Why are some people fast learners? Can we teach everybody to be like them? Yes, Wii can.
A Rice University research project recently funded by the National Science Foundation (NSF) is making use of Nintendo's popular video game technology to codify learning systems in ways that can be used in a range of human endeavors, from sports to surgery.
Two Rice professors, Marcia O'Malley and Michael Byrne, are following up on O'Malley's pioneering work using robots to treat stroke victims with a study to map out how people learn physical tasks, with the ultimate goal of programming robots to teach in new ways.
With the new NSF grant, O'Malley and Byrne will spend the next three years measuring the motions involved in tasks as mundane as playing paddleball and as complex as flying a fighter jet.
To do that, having a motion-capture device at hand will be invaluable, said O'Malley.
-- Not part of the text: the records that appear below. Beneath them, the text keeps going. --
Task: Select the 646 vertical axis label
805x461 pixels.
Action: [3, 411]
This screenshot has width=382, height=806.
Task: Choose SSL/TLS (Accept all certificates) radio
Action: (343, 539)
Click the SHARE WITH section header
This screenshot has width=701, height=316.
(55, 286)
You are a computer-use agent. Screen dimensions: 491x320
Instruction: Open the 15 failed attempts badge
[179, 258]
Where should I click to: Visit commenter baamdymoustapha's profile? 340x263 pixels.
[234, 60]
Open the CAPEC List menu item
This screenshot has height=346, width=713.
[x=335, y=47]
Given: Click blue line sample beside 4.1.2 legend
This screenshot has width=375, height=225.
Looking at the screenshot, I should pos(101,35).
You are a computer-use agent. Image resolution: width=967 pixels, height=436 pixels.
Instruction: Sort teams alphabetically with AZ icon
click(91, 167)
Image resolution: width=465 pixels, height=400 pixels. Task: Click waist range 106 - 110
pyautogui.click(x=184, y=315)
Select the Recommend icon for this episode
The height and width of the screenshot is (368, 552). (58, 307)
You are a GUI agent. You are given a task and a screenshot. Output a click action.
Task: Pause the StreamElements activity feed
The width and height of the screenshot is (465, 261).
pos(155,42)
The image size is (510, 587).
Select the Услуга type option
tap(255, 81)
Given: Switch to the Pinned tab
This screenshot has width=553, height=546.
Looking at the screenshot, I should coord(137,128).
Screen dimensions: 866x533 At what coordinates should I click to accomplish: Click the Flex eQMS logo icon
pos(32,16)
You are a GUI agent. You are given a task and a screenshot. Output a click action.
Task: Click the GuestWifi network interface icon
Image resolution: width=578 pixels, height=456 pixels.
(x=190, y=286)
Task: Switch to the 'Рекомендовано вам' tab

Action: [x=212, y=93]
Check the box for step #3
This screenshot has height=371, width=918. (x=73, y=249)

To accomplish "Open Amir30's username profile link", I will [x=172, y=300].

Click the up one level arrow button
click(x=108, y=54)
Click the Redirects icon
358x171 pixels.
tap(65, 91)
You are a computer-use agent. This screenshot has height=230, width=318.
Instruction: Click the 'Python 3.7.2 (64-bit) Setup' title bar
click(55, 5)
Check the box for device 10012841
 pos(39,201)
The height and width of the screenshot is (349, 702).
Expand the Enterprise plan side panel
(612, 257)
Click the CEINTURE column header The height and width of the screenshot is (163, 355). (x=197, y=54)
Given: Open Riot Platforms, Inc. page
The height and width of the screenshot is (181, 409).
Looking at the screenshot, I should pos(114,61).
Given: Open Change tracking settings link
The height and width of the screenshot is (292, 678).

The device is called an accelerometer, but video game fans know it as a Wiimote, the handheld wand that serves as a wireless interface between player and screen.
"It's the only part of the system we really need," said O'Malley, director of Rice's Mechatronics and Haptic Interfaces Laboratory. Byrne said they'll compare data from the Wiimote to that from a more expensive Vicon motion capture system to "see how good the Wii really is."
"We're already grabbing motion data from the Wiimote," said O'Malley, "so soon we'll be able to measure a range of motion and then turn it into a mathematical model."
For the researchers, here's where the games really begin. Their ultimate plan is to bring together robotics and virtual reality in a way that lets people absorb information through repetition of the motor pathways.
Think of hitting a tennis ball. Learning by trial-and-error is fine, but it would be much easier if a robotic sleeve could tell you exactly where that hitch in your swing is and gently prod you to hit the ball correctly.
"Using the Wii will be a great way to recruit subjects," said O'Malley. "We can say, 'Hey, kids, come play some games!'"
Their research into what they term the "cognitive modeling of human motor skill acquisition" will focus on three types of learners. "There are experts who learn at a slow, steady pace, but they get there," she said. "There are novices, who learn at a slow, steady pace, but sometimes they never get there. And then there are those who start off awful, but somewhere in the middle of training they suddenly 'get it.'
"What will be interesting is, can we get this last group to 'get it' and become people who learn very quickly by honing in on the right cues? And can we get these people who learn very quickly to improve even faster? We're interested in how these groups of performers differentiate, and if there are inherent characteristics of movement and control policies that lead to expertise. To find out, we need data," O'Malley said.
Here's where Byrne's expertise comes in. An associate professor of psychology who specializes in computer-human interaction, he'll analyze feedback on the range of motion used in performing a task and figure out precisely where the most efficient learning happens.
"I work with the sort of mathematical computational theory of human performance that's never been extended to the kind of dense motor activity we want to study," said Byrne. "There's just not a lot of good data out there."
O'Malley and Byrne have been brainstorming about the kind of data they want to collect. "We're starting with a bunch of Wii games," said Byrne. "We find that some games have really good learning properties we can measure, and there are also some that people don't seem to get a lot better at.
"I can tell you I'm about as bad at Wii golf now as I was when I started playing it."